> _ESTRATTO_
○ ○ ○ ○ ○
Non è un buon momento per i mercati emergenti, stretti tra colpi di coda della pandemia in Cina, tensioni geopolitiche legate alla guerra tra Russia e Ucraina e rialzo dei tassi d’interesse contro l’alta inflazione. Dagli inizi di febbraio, hanno perso in borsa oltre un quarto del loro valore. Ma in controtendenza troviamo il Brasile, che regala soddisfazioni agli investitori domestici e, ancora di più, a quelli stranieri. Se all’inizio dell’anno aveste investito nel Lyxor MSCI Brazil UCITS ETF A (ISIN: LU1900066207), oggi avreste guadagnato all’incirca il 37%.
Quest’anno, l’Ibovespa della Borsa di San Paolo è salito del 14%, a cui si aggiunge quasi il +17% messo a segno da real brasiliano contro l’euro. L’indice capitalizza adesso sui 1.090 miliardi di dollari, di cui una novantina grazie alla compagnia Petrobras. Praticamente, più del 30% di guadagno grazie alle azioni brasiliane. La prima economia sudamericana esce da un periodo per niente facile. E’ cresciuta del 4,6% nel 2021, recuperando del tutto le perdite accusate con la pandemia. Tuttavia, quest’anno il PIL dovrebbe aumentare solamente dell’1,5%. In effetti, già da inizio 2021 la banca centrale ha dovuto iniziare ad alzare i tassi d’interesse, portandoli dal 2% all’11,75%. Nel frattempo, l’inflazione è salita al 10,54% di febbraio, ai massimi dal 2016.
Tuttavia, questa potrebbe essere l’ultima chiamata utile per investire in Brasile. A ottobre si terranno le elezioni presidenziali e i sondaggi accreditano l’ex presidente Lula super favorito della vittoria sia al primo che al secondo turno. L’uscente Jair Bolsonaro è molto debole nei consensi e non otterrebbe il secondo mandato. Si tratta di un appuntamento delicato per i mercati finanziari, dati i trascorsi. Lula governò tra inizio 2003 e inizio 2011 con un programma di sinistra di lotta alla povertà, finanziato dal boom delle materie prime. La sua delfina Dilma Rousseff lo succedette, ma nel 2016 fu estromessa dall’incarico tramite un “impeachment” per avere truccato i bilanci.
○ ○ ○ ○ ○
Voci di dati
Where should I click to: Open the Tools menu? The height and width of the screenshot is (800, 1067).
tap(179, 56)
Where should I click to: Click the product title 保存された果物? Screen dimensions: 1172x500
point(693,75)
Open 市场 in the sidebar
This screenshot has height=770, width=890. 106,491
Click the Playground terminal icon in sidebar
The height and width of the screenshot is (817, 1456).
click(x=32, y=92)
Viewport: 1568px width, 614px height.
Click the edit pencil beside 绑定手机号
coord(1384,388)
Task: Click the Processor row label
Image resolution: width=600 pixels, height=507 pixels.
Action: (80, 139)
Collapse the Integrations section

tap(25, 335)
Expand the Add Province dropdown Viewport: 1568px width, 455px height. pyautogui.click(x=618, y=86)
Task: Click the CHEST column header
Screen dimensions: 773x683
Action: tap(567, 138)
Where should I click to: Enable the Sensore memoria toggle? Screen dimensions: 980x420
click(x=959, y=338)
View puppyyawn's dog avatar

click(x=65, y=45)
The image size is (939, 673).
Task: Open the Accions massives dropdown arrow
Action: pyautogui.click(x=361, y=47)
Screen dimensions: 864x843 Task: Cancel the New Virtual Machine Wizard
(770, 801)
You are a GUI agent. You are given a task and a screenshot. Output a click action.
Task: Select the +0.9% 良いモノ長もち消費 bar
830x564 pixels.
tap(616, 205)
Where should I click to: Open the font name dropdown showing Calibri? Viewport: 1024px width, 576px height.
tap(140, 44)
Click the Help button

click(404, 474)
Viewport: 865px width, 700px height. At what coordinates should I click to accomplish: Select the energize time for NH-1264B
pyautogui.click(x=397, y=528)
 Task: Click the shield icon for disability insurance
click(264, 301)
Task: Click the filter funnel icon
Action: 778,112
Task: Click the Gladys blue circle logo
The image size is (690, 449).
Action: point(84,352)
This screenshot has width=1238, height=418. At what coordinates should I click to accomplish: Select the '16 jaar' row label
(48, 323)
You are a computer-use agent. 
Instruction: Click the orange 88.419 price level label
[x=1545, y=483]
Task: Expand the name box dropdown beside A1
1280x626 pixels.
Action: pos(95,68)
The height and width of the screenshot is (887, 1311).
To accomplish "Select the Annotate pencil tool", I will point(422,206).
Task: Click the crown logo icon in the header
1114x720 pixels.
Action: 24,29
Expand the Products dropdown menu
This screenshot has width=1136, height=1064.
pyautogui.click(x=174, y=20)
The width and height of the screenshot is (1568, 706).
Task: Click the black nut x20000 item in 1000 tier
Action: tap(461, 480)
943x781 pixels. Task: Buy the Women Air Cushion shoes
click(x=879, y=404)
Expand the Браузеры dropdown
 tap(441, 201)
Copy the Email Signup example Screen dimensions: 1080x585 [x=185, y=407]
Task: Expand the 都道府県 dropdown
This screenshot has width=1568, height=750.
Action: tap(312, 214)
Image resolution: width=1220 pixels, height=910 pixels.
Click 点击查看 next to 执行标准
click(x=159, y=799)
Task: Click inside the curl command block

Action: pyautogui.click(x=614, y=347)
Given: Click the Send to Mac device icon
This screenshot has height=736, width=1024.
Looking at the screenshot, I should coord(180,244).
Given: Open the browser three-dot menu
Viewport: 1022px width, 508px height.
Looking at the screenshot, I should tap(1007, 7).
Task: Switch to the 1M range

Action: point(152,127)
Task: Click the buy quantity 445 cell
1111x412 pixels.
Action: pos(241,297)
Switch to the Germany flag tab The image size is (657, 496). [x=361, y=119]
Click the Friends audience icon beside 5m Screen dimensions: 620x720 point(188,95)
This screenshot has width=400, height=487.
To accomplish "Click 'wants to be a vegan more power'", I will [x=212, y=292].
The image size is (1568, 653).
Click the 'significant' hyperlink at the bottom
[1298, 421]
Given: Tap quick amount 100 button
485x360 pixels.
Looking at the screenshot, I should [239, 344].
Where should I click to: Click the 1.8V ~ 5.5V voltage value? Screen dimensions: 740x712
○ ○ ○ ○ ○
> _ESERCIZIO_
Riproduci per intero l'estratto sulla borsa brasiliana, parola per parola e senza alcuna modifica.

> _SOLUZIONE_
Non è un buon momento per i mercati emergenti, stretti tra colpi di coda della pandemia in Cina, tensioni geopolitiche legate alla guerra tra Russia e Ucraina e rialzo dei tassi d’interesse contro l’alta inflazione. Dagli inizi di febbraio, hanno perso in borsa oltre un quarto del loro valore. Ma in controtendenza troviamo il Brasile, che regala soddisfazioni agli investitori domestici e, ancora di più, a quelli stranieri. Se all’inizio dell’anno aveste investito nel Lyxor MSCI Brazil UCITS ETF A (ISIN: LU1900066207), oggi avreste guadagnato all’incirca il 37%.
Quest’anno, l’Ibovespa della Borsa di San Paolo è salito del 14%, a cui si aggiunge quasi il +17% messo a segno da real brasiliano contro l’euro. L’indice capitalizza adesso sui 1.090 miliardi di dollari, di cui una novantina grazie alla compagnia Petrobras. Praticamente, più del 30% di guadagno grazie alle azioni brasiliane. La prima economia sudamericana esce da un periodo per niente facile. E’ cresciuta del 4,6% nel 2021, recuperando del tutto le perdite accusate con la pandemia. Tuttavia, quest’anno il PIL dovrebbe aumentare solamente dell’1,5%. In effetti, già da inizio 2021 la banca centrale ha dovuto iniziare ad alzare i tassi d’interesse, portandoli dal 2% all’11,75%. Nel frattempo, l’inflazione è salita al 10,54% di febbraio, ai massimi dal 2016.
Tuttavia, questa potrebbe essere l’ultima chiamata utile per investire in Brasile. A ottobre si terranno le elezioni presidenziali e i sondaggi accreditano l’ex presidente Lula super favorito della vittoria sia al primo che al secondo turno. L’uscente Jair Bolsonaro è molto debole nei consensi e non otterrebbe il secondo mandato. Si tratta di un appuntamento delicato per i mercati finanziari, dati i trascorsi. Lula governò tra inizio 2003 e inizio 2011 con un programma di sinistra di lotta alla povertà, finanziato dal boom delle materie prime. La sua delfina Dilma Rousseff lo succedette, ma nel 2016 fu estromessa dall’incarico tramite un “impeachment” per avere truccato i bilanci.